Following Closing. (a) Following Closing, Vendor shall hold its title to the Assets in trust for Purchaser, as bare legal trustee, until all necessary Specific Conveyances including notifications, registrations and other steps required to transfer such title to Purchaser have been completed;
(b) From the date hereof, Vendor shall represent Purchaser in all matters arising under a Title and Operating Document until Purchaser is substituted as a party thereto in the place of Vendor, whether by novation, notice of assignment or otherwise and, in furtherance thereof:
(i) all payments relating to the Assets received by Vendor following Closing pursuant to the Title and Operating Document, other than those to which Vendor is entitled under Article 4, shall be received and held by Vendor in trust for Purchaser and Vendor shall promptly remit such amounts to Purchaser;
(ii) Vendor shall forward all statements, notices and other information received by it pursuant to such Title and Operating Document that pertain to the Assets to Purchaser (including, without limitation, any independent operation notices and any potential acquisitions pursuant to any active areas of mutual interest in respect of the Assets) promptly following their receipt by Vendor; and
(iii) Vendor shall forward to other parties to the Title and Operating Document such notices and elections pursuant to such Title and Operating Document pertaining to the Assets as Purchaser may reasonably request (including, without limitation, any elections made by Purchaser in respect of any independent operation notices and any potential acquisitions pursuant to any active areas of mutual interest in respect of the Assets);
(c) Purchaser shall indemnify and save harmless Vendor from and against all of Vendor's Losses arising as a consequence of the provisions of subsection 10.3(a) and (b) hereof, except to the extent caused by the gross negligence or wilful misconduct of Vendor or its servants, agents or employees and except for Vendor's overhead and general administrative costs. Acts or omissions taken by Vendor or its servants or agents with the approval of Purchaser shall not constitute gross negligence or wilful misconduct for purposes of this subsection.
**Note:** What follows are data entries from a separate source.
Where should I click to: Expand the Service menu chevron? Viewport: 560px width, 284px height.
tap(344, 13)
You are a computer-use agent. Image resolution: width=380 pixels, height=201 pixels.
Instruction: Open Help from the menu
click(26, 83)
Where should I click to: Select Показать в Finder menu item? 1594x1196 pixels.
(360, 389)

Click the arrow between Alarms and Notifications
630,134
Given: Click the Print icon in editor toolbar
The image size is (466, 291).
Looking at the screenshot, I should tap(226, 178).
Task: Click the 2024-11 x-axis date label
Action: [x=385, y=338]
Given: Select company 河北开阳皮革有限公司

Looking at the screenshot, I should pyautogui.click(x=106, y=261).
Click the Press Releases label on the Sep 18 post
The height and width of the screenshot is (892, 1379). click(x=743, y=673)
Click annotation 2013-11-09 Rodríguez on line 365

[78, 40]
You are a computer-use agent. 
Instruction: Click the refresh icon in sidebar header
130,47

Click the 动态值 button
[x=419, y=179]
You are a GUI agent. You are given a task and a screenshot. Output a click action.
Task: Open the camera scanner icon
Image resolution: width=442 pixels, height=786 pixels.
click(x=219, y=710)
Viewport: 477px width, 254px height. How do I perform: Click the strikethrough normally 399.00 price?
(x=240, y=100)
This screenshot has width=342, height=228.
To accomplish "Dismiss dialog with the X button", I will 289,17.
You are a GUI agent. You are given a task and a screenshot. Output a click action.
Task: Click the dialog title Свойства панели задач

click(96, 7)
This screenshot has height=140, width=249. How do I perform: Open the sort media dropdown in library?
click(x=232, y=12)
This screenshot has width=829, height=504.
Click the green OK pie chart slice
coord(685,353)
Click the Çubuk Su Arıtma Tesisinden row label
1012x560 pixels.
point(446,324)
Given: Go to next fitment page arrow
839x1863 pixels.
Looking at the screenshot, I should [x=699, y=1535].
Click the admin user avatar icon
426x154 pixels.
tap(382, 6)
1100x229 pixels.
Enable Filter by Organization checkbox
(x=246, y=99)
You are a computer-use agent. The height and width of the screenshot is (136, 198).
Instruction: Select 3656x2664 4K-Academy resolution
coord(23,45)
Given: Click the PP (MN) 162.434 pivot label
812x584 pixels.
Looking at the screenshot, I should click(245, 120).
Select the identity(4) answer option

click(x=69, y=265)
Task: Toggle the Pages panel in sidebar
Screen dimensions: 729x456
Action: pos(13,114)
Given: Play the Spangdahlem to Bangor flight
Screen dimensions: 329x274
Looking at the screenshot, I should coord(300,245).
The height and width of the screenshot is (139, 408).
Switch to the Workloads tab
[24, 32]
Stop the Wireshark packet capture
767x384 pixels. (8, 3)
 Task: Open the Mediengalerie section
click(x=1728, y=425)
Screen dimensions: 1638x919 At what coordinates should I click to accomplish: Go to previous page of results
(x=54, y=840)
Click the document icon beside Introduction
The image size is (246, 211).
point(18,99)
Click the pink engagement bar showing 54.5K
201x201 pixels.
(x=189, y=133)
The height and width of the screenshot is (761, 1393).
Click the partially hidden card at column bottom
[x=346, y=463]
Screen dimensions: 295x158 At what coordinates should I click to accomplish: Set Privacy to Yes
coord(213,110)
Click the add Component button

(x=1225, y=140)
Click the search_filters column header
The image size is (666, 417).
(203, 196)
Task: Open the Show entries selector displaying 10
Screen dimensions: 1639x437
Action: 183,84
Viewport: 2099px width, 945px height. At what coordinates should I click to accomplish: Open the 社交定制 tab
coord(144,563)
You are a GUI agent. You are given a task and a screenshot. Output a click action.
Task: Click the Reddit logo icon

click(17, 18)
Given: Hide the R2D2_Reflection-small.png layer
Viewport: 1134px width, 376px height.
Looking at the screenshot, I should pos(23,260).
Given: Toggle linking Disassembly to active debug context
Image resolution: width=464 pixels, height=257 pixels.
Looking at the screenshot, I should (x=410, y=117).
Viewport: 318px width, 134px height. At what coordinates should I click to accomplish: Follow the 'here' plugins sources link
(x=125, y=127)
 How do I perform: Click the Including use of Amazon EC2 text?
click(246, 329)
Following Closing. (a) Following Closing, Vendor shall hold title to the Assets in trust for Purchaser, as bare legal trustee, until all necessary notifications, registrations and other steps required to transfer such title to Purchaser have been completed and, in furtherance thereof:
(i) the Vendor shall forward all statements, notices and other information received by it pursuant to such Title and Operating Document that pertain to the Assets to Purchaser promptly following its receipt thereof;
(ii) the Vendor shall forward to other parties to the Title and Operating Documents such notices and elections pursuant to such Title and Operating Documents pertaining to the Assets as Purchaser may reasonably request; and provided that the Vendor shall not be required to initiate Operations in relation to the Assets.
(b) Purchaser shall indemnify and save harmless the Vendor from and against all of its respective Losses and Liabilities arising as a consequence of the provisions of this Section 6.4, except to the extent caused by the gross negligence or wilful misconduct of the Vendor or its servants, agents or employees. Acts or omissions taken by the Vendor or its servants or agents on the instructions of, or with the approval or concurrence of, Purchaser shall not constitute gross negligence or wilful misconduct.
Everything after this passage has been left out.